Today's Lecture introduced you to the usefulness of [`autoreload`](https://ipython.readthedocs.io/en/stable/config/extensions/autoreload.html) in the notebook, let's experiment with it!

Run the following cell, it should return `True` if your method returns `None` when a website is not found.

In [16]:
fetch_metadata("https://www.a.com") == None

%load_ext autoreload
%autoreload 2

Open VS Code and change the behavior of the function, to make it return an empty string `""` rather than `None` if the HTTP response is something else than `200`. Save your file on the drive, and re-run the cell above.

Do you see something changing? No? That's normal! The first version of the `fetch_metadata` code is stored in the Notebook Kernel.

---

OK, let's change back the `fetch_metadata` code in VS Code back to `None`.

Then, add the following two lines to your first Notebook code cell:

```python
%load_ext autoreload
%autoreload 2
```

Then in the menu bar, go to `Kernel` > `Restart & Run all`.

---

Now that autoreload is enabled, go to VS Code, and once again change the behavior so that it returns an empty string.

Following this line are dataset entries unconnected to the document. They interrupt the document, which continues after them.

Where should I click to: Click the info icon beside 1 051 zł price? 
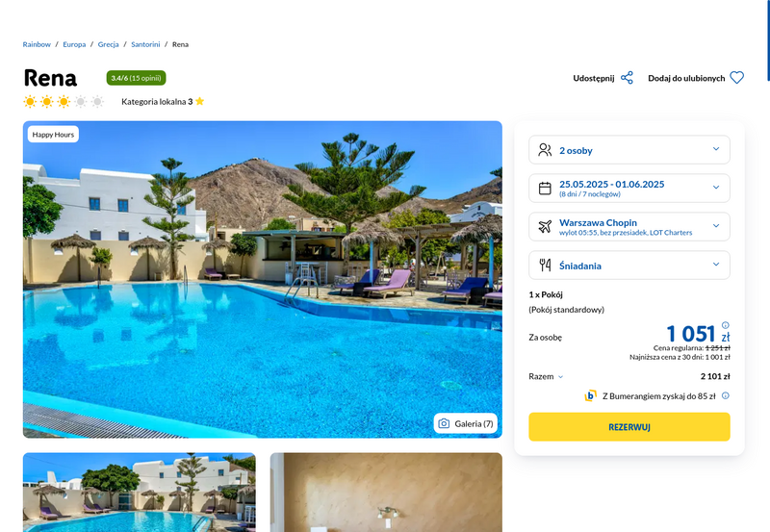[726, 325]
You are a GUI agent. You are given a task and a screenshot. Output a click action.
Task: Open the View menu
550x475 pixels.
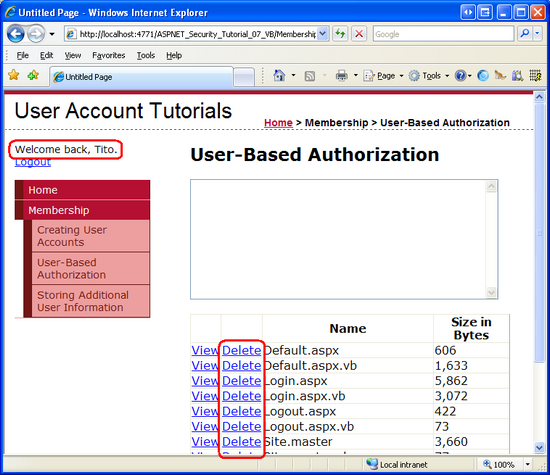(73, 55)
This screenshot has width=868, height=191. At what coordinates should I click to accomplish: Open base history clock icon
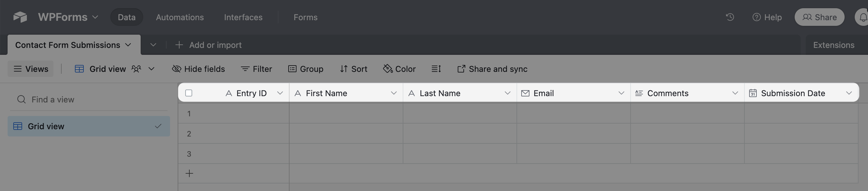tap(730, 17)
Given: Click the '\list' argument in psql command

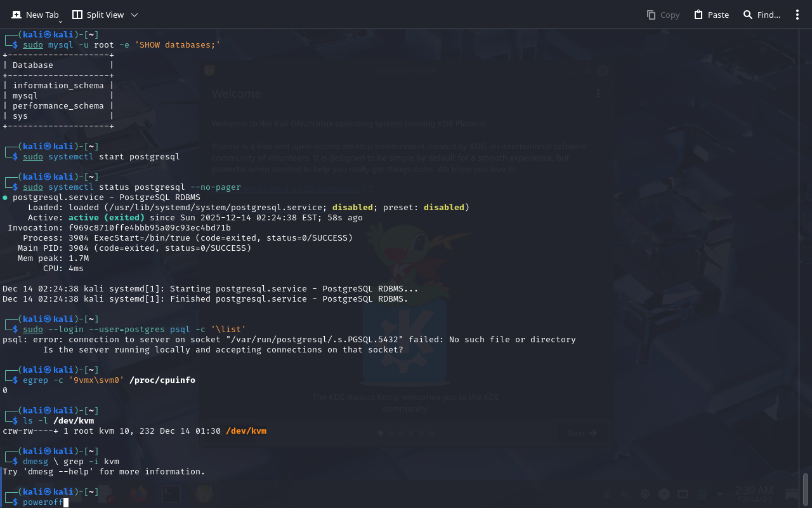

Re-run the code cell above. Do you get `False`? Good! That means that the Notebook is now monitoring changes to the files imported, like `opengraph.py`, and will reload them if the code within them changes!

### Conclusion

You might find this confusing, jumping through Notebook and VS Code, don't worry you will get used to it. The Notebook is a perfect tool to experiment, to keep notes, to get graphical output of the data, etc. Still, the end goal of a Data Team is to **ship** something (a product, an API, a model, etc.), so productizing the code and refactoring it _out_ of the Notebook into proper Python modules is a critical skill that you will learn!